• _OBJECTIVE 1_
Please convert the stored entries, from the line containing "Viewport: 1024px width, 839px" through the end of the entries, into a JSON list of strings with one string per line and blank lines omitted. Leave the pictures out.

• _PROVIDED TEXT_
Studio album by Soopafly
- Released: May 8, 2007
- Recorded: 2005–07
- Genre: West Coast hip hop; gangsta rap; G-funk;
- Length: 59:08
- Label: Gangsta Advisory
- Producer: Daz Dillinger (exec.); Soopafly (also exec.); DEA; DJ Battlecat; DJ Sebb; E-Swift; Exile; Mr. Porter;

Soopafly chronology
| Dat Whoopty Woop (2001) | Bangin West Coast (2007) | Snoop Dogg Presents: Dubb Union (2008) |

= Bangin Westcoast =

Bangin West Coast is the second studio album by American rapper and record producer Soopafly. It was officially released on May 8, 2007, through Gangsta Advisory Recordingz, despite the advance leaked in 2006. Production was handled by Soopafly himself, who also served as executive producer together with Daz Dillinger, Mr. Porter, DEA, DJ Battlecat, DJ Sebb, E-Swift and Exile. It features guest appearances from Tha Dogg Pound, Snoop Dogg, B-Real, LaToyia Williams and Nate Dogg.

Professional ratings
Review scores
| Source | Rating |
| DubCNN | 3/5 |

==Track listing==

| No. | Title | Producer(s) | Length |
|---|---|---|---|
| 1. | "That Way" | Exile | 3:29 |
| 2. | "Crazy" | Soopafly | 2:59 |
| 3. | "Ready" (featuring Tha Dogg Pound) | Soopafly | 3:23 |
| 4. | "Bangin' West Coast" | Soopafly | 4:39 |
| 5. | "Get Ya Paper" (featuring Daz Dillinger) | Mr. Porter | 3:47 |
| 6. | "Say It Again" | Mr. Porter | 3:05 |
| 7. | "Wrong Move" | Soopafly | 3:41 |
| 8. | "The Turnaround" (featuring B-Real) | Soopafly | 3:28 |
| 9. | "For tha Better (Insert)" | Soopafly | 1:22 |
| 10. | "Number 1" (featuring Snoop Dogg, Nate Dogg and Daz Dillinger) | Soopafly | 5:23 |
| 11. | "Talented" (featuring Snoop Dogg) | E-Swift | 3:38 |
| 12. | "All 4 U" | Soopafly | 4:02 |
| 13. | "Smacc Yo' Ass" | DJ Battlecat | 4:14 |
| 14. | "Shudna Broughter" | DJ Sebb | 3:01 |
| 15. | "Come Wit' Me" | DEA | 3:52 |
| 16. | "For tha Better" (featuring LaToiya Williams) | Soopafly | 5:05 |
| Total length: |  |  | 59:08 |

==Personnel==
- Priest "Soopafly" Brooks – vocals, producer (tracks: 2–4, 7–10, 12, 16), executive producer
- Delmar "Daz Dillinger" Arnaud – vocals (tracks: 3, 5, 10), executive producer
- Ricardo "Kurupt" Brown – vocals (track 3)

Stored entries

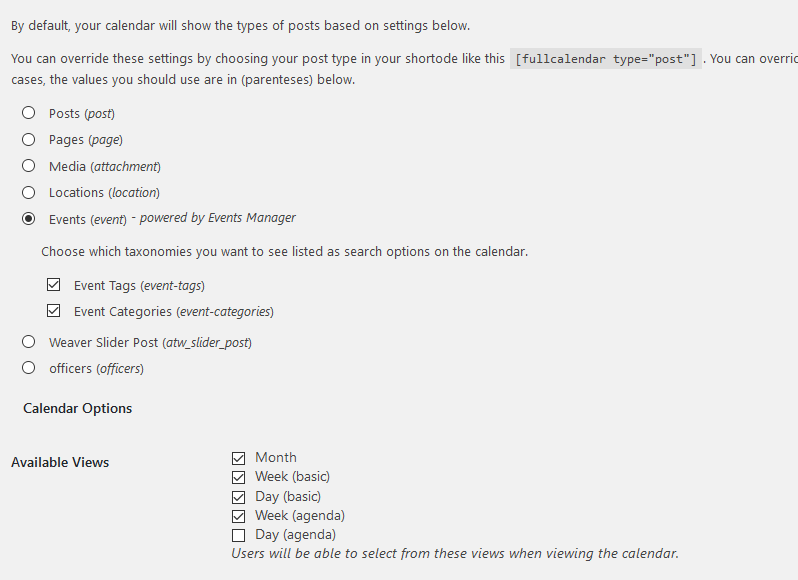Pick the Locations (location) radio button
This screenshot has height=580, width=798.
[x=29, y=192]
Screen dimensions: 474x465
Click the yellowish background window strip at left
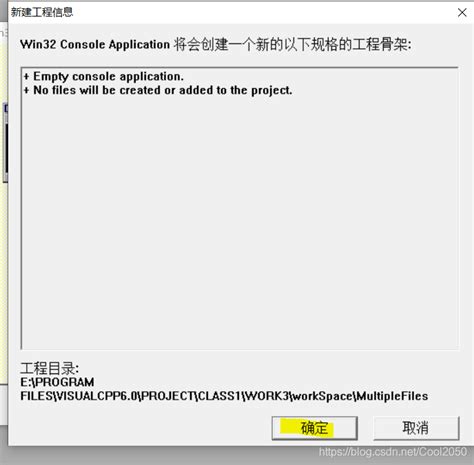coord(3,267)
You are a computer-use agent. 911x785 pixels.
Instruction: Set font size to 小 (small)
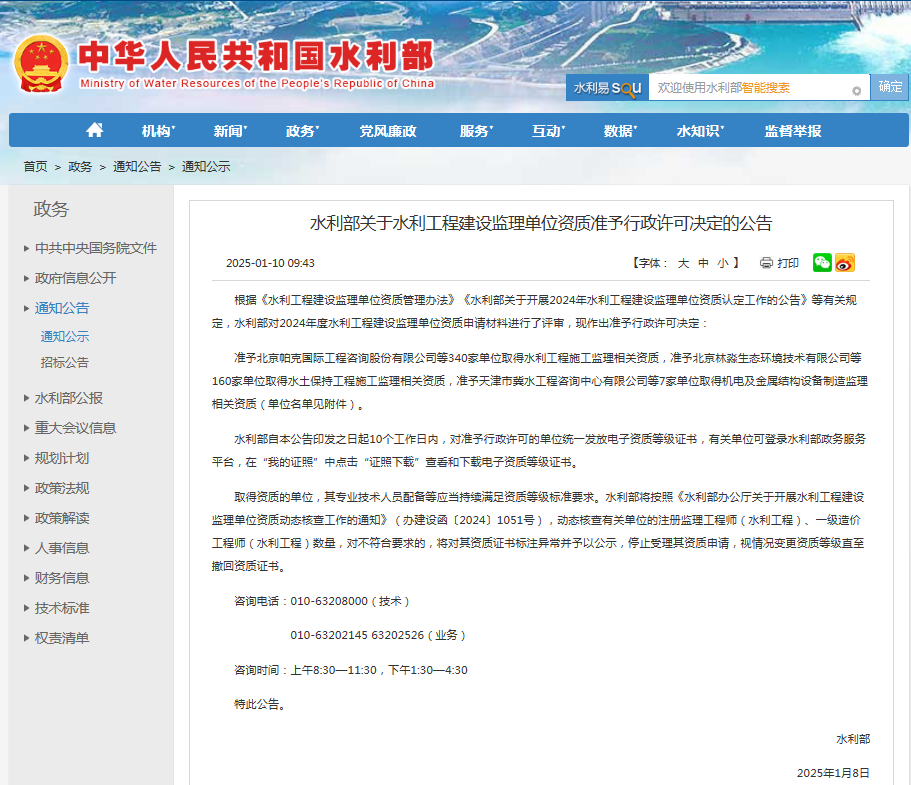(x=722, y=263)
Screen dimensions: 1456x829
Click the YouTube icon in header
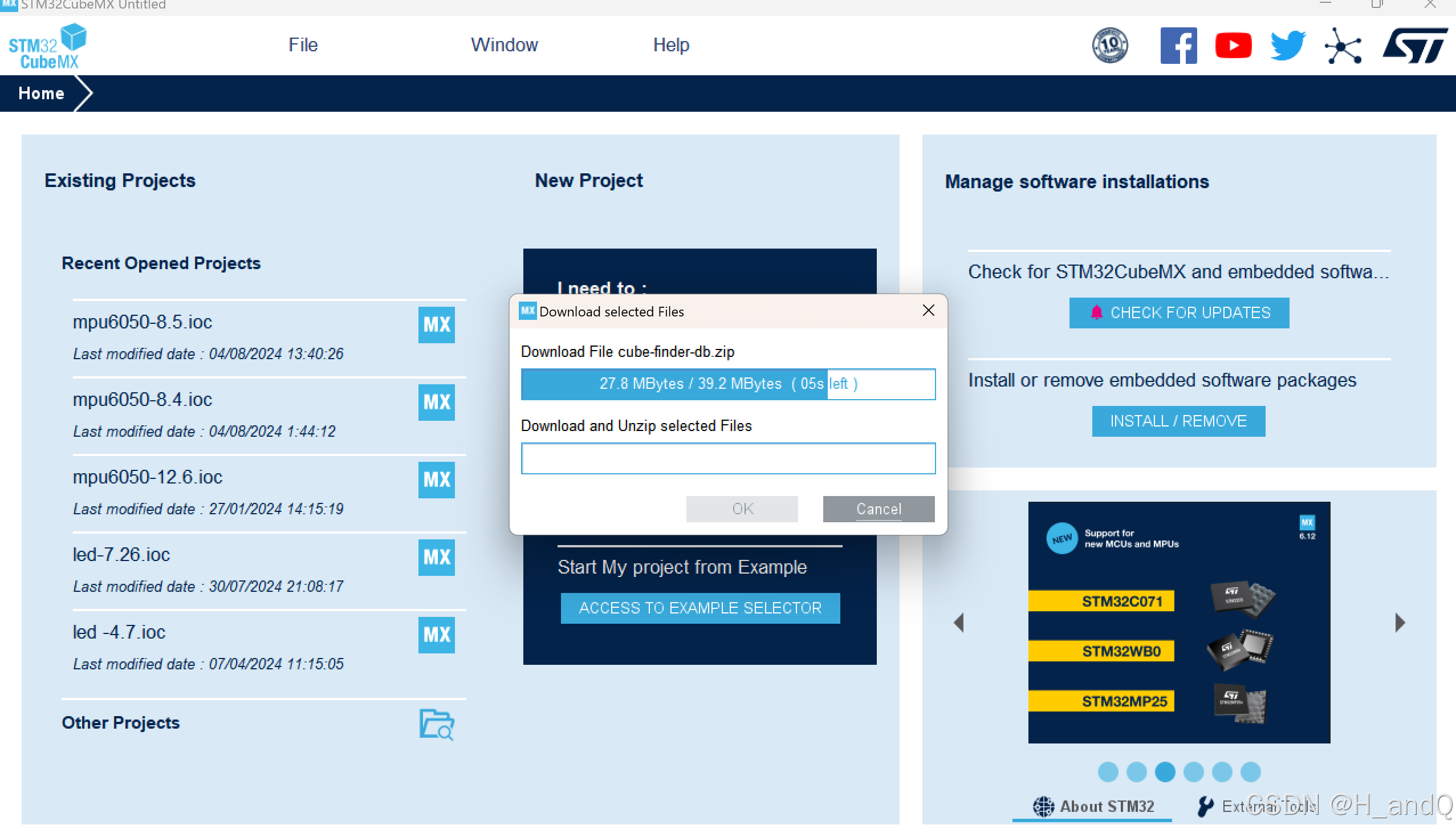click(x=1233, y=46)
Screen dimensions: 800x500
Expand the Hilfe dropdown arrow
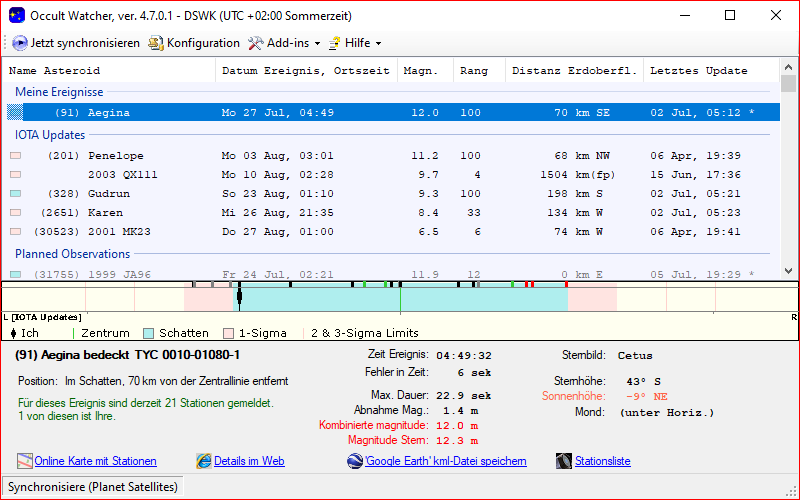click(x=378, y=44)
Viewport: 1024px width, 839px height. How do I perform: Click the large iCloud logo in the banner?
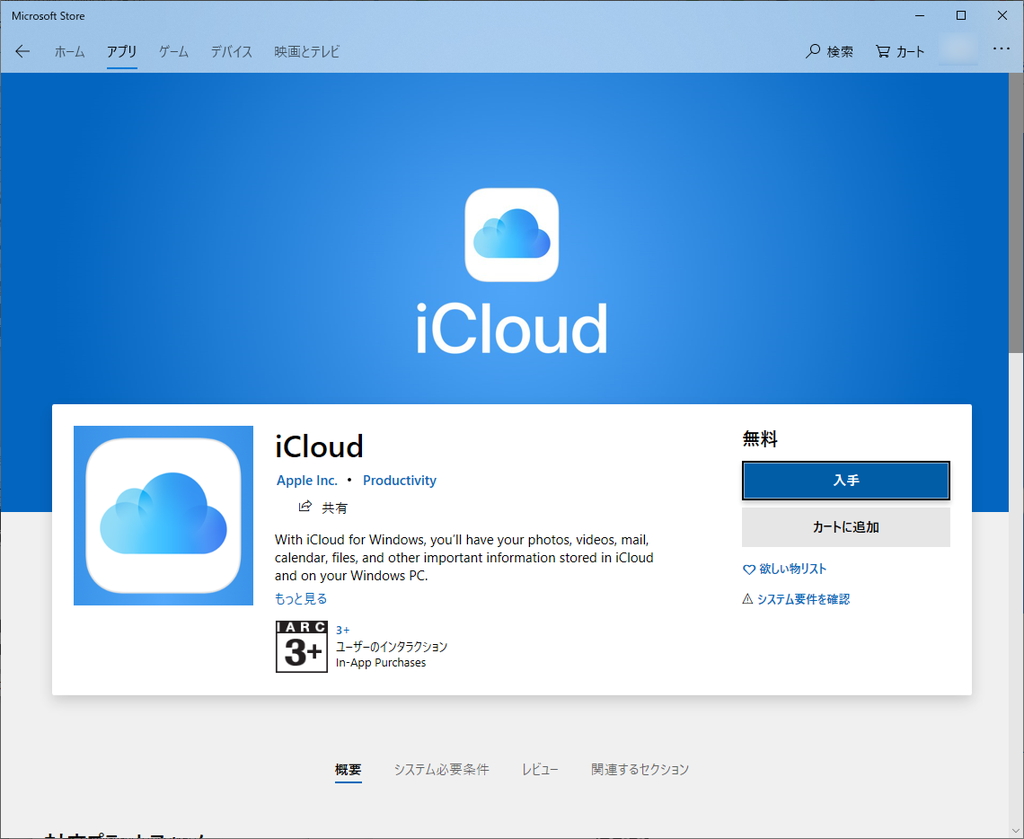coord(511,235)
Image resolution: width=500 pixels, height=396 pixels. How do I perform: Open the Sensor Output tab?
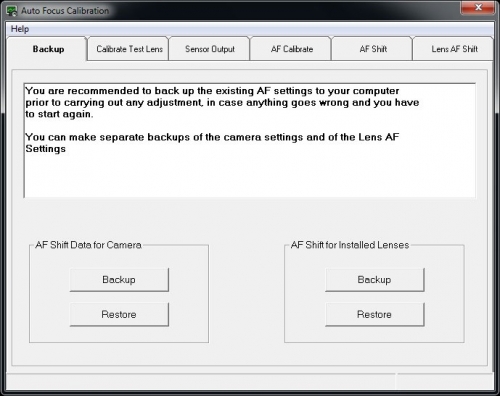(x=210, y=49)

• _OBJECTIVE 2_
Transcribe the Bangin West Coast article from "Soopafly chronology" to "and Nate Dogg.".

• _TASK OUTPUT 1_
[
  "Viewport: 1024px width, 839px height. How do I perform: Click the large iCloud logo in the banner?",
  "coord(511,235)",
  "Image resolution: width=500 pixels, height=396 pixels. How do I perform: Open the Sensor Output tab?",
  "(x=210, y=49)"
]

• _TASK OUTPUT 2_
Soopafly chronology
| Dat Whoopty Woop (2001) | Bangin West Coast (2007) | Snoop Dogg Presents: Dubb Union (2008) |

= Bangin Westcoast =

Bangin West Coast is the second studio album by American rapper and record producer Soopafly. It was officially released on May 8, 2007, through Gangsta Advisory Recordingz, despite the advance leaked in 2006. Production was handled by Soopafly himself, who also served as executive producer together with Daz Dillinger, Mr. Porter, DEA, DJ Battlecat, DJ Sebb, E-Swift and Exile. It features guest appearances from Tha Dogg Pound, Snoop Dogg, B-Real, LaToyia Williams and Nate Dogg.